The taxpayer must therefore engage with the tax authorities during the field audit phase through appropriate personnel who are able to provide sufficient clarification on the TP documentation. The taxpayer should also rely on the support of TP experts/relevant professionals who can shed light on its TP position before the relevant tax authority. For instance, a legal practitioner and relevant member of the commercial team should be available to provide clarification on the relevant provisions of an intercompany agreement.

It is noteworthy that, by law, tax authorities are generally allowed to conduct tax audits only within six years of filing tax returns, and may go beyond this period only in the case of fraud, wilful default, or neglect (Gulf Oil Company (Nigeria) Limited v Federal Board of Inland Revenue, 3All NTC 1).

The post-audit phase

Upon conclusion of the tax audit, reconciliation meetings should be held with the tax authority to clarify any outstanding matters before the issuance of an additional assessment by the tax authority arising from any adjustment it may make to the income of the taxpayer based on its determination of the taxpayer’s compliance with the arm’s-length principle in line with the TP Regulations.

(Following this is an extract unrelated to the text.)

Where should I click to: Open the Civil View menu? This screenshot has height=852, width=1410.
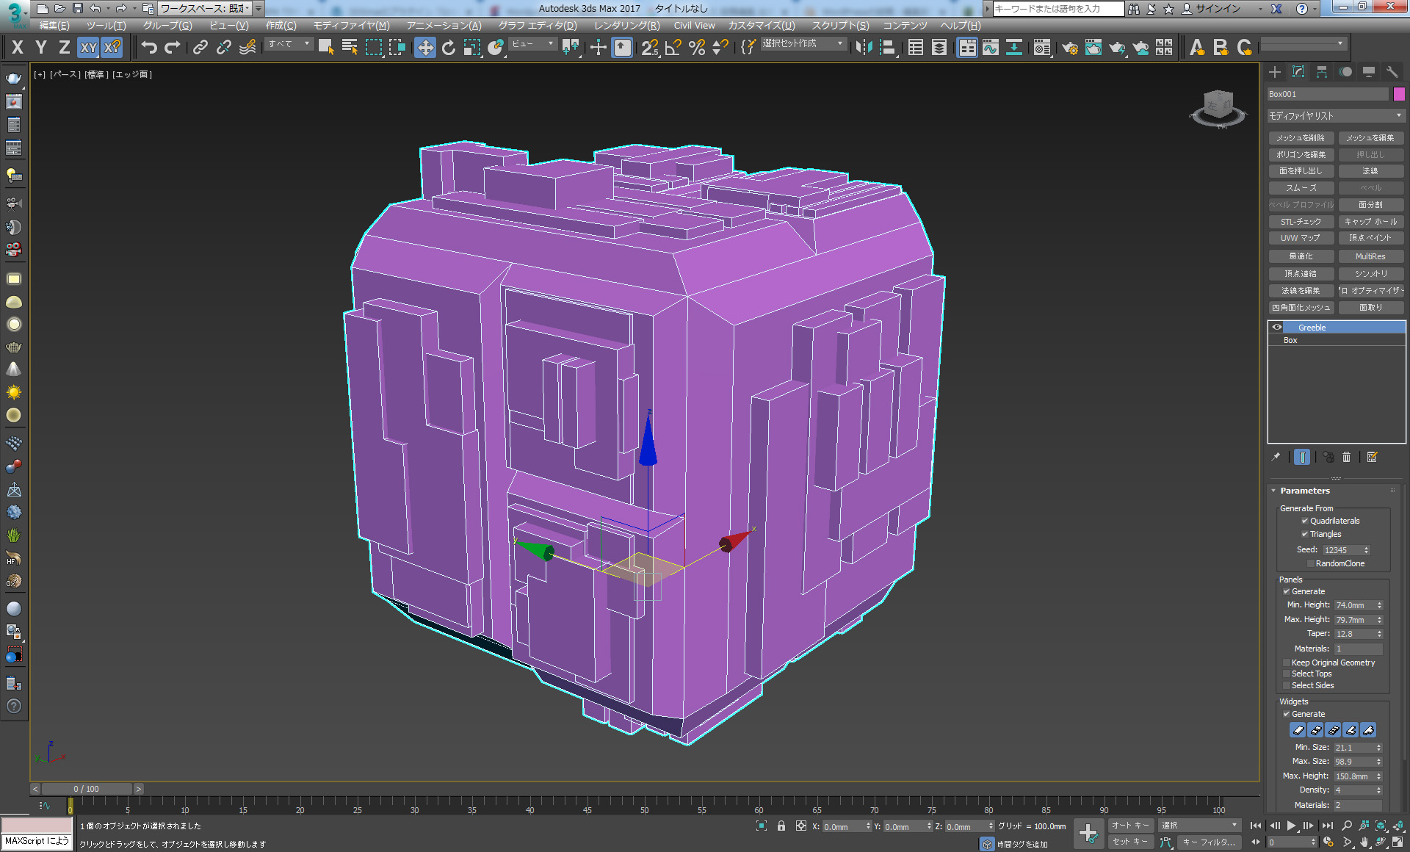click(x=694, y=25)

Given that a dispute may arise between the taxpayer and the tax authorities in this regard, the TP Regulations provide for the FIRS to set up a decision review panel (DRP) for the resolution of disputes or controversies that may arise from the application of the TP Regulations, where a taxpayer objects to an assessment within 30 days of the receipt of the assessment.

The DRP is made up of officers of the FIRS. In rendering its decisions, which represent the FIRS’s final position on the dispute, the DRP will consider:

  • The adjustment or assessment issued;

  • The basis on which the adjustment or assessment was issued;

  • The taxpayer’s objection; and

  • The evidence presented by the parties.

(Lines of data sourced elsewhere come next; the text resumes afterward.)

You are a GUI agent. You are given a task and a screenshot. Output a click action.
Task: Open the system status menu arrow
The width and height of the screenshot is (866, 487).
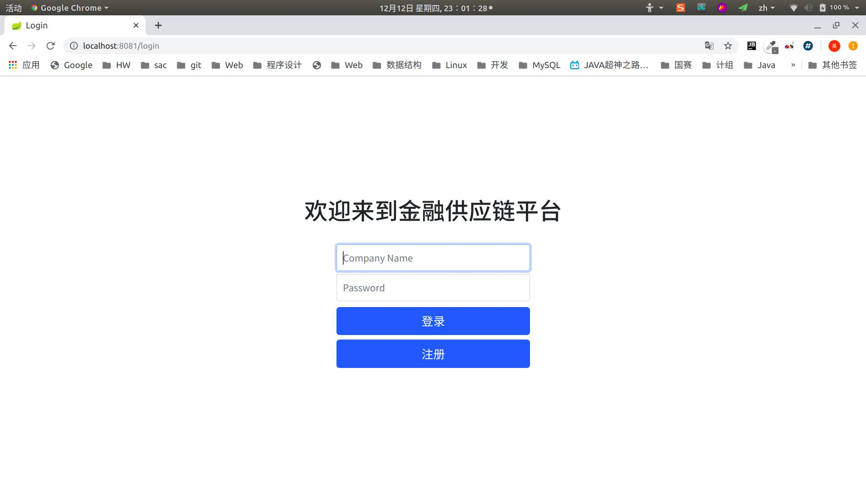[x=857, y=8]
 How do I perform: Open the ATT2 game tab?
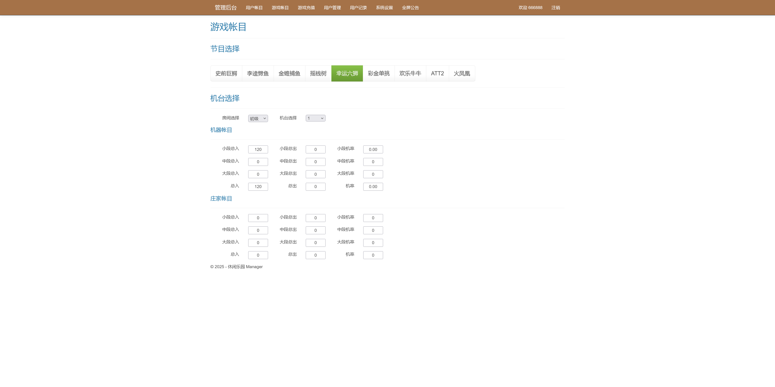(x=437, y=73)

A taxpayer that is not satisfied with the decision of the DRP may appeal to the Tax Appeal Tribunal (TAT) in line with paragraph 11 of the fifth schedule to the Federal Inland Revenue Service (Establishment) Act. A further appeal may be made from the TAT to the Federal High Court, and up to the Supreme Court of Nigeria.

Final words

Taxpayers must be proactive in dealing with the risk of additional tax liability that may arise from non-compliance with TP requirements. One of the ways to avoid or manage the risk is for taxpayers to adopt the appropriate TP method to ensure that their transactions follow the arm’s-length principle.

A taxpayer is also required to be consistent in the adoption of the appropriate TP method and the reason for variance (if any) in the adopted TP method must be well documented.

Should an audit arise, the taxpayer should be ready to engage proactively with the FIRS, with the support of the right combination of professionals to avoid or minimise the risk of additional tax liability arising from the audit.